TASK DIRECTIONS —
Only lines containing the word "computer" belong in the answer; copy each one from the records.

Data extracted from a collection —
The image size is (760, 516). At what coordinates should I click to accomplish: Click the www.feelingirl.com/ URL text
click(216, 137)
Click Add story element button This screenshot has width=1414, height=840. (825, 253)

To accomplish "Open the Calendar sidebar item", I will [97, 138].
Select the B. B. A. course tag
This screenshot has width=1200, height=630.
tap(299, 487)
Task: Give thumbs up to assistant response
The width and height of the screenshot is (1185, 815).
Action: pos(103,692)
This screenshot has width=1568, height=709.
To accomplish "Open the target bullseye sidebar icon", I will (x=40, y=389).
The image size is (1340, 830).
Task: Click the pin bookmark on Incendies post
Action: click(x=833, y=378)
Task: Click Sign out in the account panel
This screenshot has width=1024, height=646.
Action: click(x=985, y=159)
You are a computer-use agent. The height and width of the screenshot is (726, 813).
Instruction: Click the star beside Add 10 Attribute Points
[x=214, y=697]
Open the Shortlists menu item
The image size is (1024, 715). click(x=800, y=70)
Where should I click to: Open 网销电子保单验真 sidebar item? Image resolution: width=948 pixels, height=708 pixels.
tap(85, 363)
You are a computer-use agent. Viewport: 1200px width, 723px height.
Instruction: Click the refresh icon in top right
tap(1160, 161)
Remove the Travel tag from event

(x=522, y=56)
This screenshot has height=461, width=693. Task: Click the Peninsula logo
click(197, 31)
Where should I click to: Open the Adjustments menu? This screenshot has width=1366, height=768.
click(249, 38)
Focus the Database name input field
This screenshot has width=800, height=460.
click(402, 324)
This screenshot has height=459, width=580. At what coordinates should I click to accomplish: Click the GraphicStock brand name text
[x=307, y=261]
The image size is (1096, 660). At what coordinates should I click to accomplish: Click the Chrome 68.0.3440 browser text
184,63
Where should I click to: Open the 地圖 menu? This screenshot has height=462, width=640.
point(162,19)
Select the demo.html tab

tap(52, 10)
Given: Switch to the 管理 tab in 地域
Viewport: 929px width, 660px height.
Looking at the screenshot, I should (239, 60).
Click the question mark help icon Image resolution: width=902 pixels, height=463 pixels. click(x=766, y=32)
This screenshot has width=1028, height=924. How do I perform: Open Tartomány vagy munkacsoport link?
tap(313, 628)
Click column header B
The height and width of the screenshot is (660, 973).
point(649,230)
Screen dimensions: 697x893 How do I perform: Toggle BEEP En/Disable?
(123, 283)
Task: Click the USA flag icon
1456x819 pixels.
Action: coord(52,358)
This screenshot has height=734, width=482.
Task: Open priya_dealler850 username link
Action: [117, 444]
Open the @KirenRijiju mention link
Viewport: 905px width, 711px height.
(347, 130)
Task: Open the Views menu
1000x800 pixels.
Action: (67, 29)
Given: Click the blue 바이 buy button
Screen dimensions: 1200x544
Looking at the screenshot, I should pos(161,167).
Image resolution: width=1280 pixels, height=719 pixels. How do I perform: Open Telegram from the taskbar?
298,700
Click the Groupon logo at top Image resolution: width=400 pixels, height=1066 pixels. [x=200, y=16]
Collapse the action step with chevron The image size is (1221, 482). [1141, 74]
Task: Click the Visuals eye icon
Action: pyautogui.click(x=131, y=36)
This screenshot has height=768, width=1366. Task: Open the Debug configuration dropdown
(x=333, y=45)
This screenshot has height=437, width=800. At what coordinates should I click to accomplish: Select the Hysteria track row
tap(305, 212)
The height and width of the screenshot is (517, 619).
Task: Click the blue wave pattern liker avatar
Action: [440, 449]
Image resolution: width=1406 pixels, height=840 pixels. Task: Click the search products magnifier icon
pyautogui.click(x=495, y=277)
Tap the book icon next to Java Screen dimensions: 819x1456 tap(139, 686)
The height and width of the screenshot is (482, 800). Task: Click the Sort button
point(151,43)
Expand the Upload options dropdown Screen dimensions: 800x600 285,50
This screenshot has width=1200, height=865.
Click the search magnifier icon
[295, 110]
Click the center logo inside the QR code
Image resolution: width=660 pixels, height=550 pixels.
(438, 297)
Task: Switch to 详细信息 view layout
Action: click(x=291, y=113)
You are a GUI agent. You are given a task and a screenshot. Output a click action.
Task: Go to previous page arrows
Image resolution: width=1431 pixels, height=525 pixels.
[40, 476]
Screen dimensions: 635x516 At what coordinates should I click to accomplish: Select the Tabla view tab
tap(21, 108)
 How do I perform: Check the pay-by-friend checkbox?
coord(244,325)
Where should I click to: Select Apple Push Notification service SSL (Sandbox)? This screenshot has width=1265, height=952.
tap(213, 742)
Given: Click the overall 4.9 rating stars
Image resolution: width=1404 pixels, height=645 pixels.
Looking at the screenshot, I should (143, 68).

TASK RESULT —
You are a computer-use agent. The height and width of the screenshot is (726, 813).
You are a computer-use agent. Viewport: 1200px width, 723px height.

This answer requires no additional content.